Tom Atkins Bio

                        For years, Tom Atkins, guitarist and frontman of the band bearing his name, has been doing the musician hustle.  Since high school, when he began jamming with friends, he has been working to promote his music.  While The Tom Atkins Band is the first time that he is playing front and center in the lineup, he is very familiar with getting the word out about live music and booking gigs.  Whether in NYC, California, or the Capital Region, Atkins has always been comfortable talking about his music, just not himself. “It was always easier just talking about the band.”  It wasn’t until attending a recent guitar camp though that Atkins was convinced by other musicians that his own story was both unique and inspirational.  

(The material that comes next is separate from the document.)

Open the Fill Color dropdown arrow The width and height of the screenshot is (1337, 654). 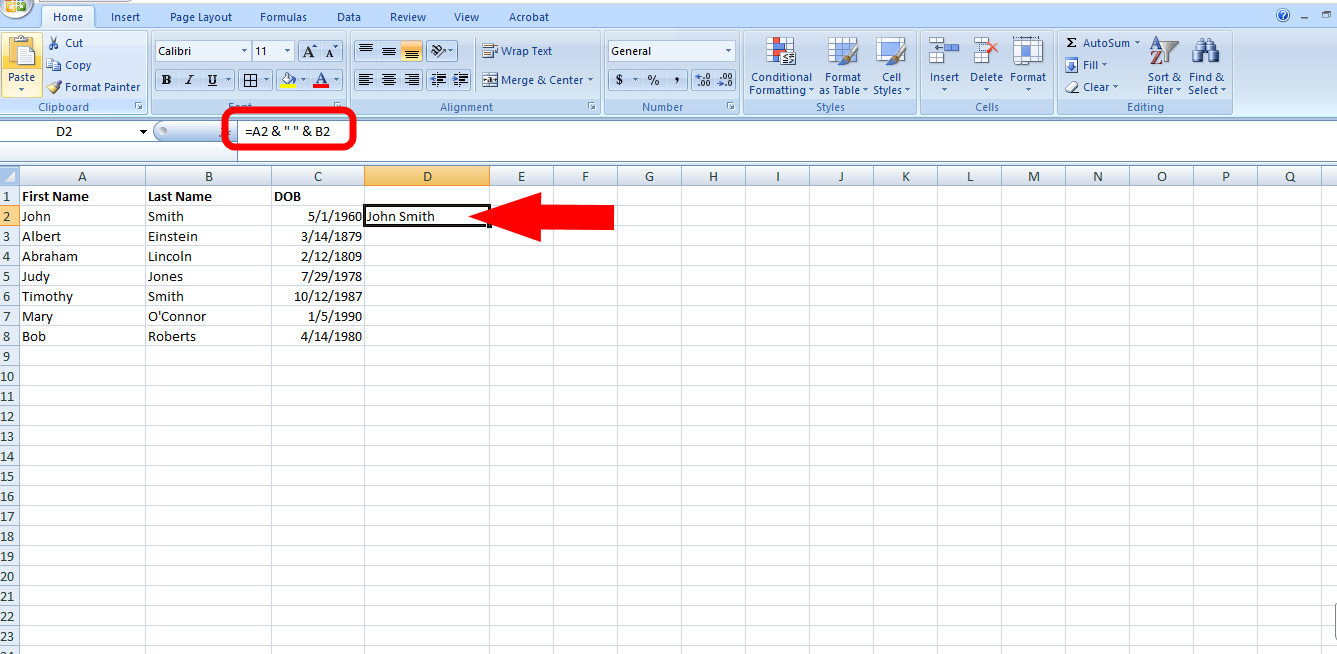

                      Born with congenital hearing loss, Atkins wears hearing aids and is unable to hear high-frequency sounds. While he can hear some things without the assistance of his hearing aids, he says it requires great concentration, and he is left feeling exhausted. “There is a big mental component to it because when I concentrate, I can hear exactly what I am concentrating on, but I don’t hear anything else.”  As a child, Atkins spent years in speech therapy, became an expert lip reader, and “just learned to live with it.” Since he has spent so many years downplaying or hiding his hearing loss, he only recently has come to realize that for a kid with significant hearing loss, it is pretty remarkable that he found his passion in guitar.   

                      Atkins came to the guitar after trying out the piano and then the trombone. (The latter was to impress a girl, and when she wasn’t impressed, he quit.) On Valentine’s Day in 1983, Atkins got his first guitar and soon realized that while he might have trouble hearing everything, through his sense of touch and the vibrations of the strings, he could feel when the instrument was out of tune. He stayed up all night teaching himself to play the instrument, one finger at a time. From there, Atkins recalls taking one or two formal lessons just to gain a “reference point” from the teacher. He continued to teach himself and soon found his way into jazz band and classical music.  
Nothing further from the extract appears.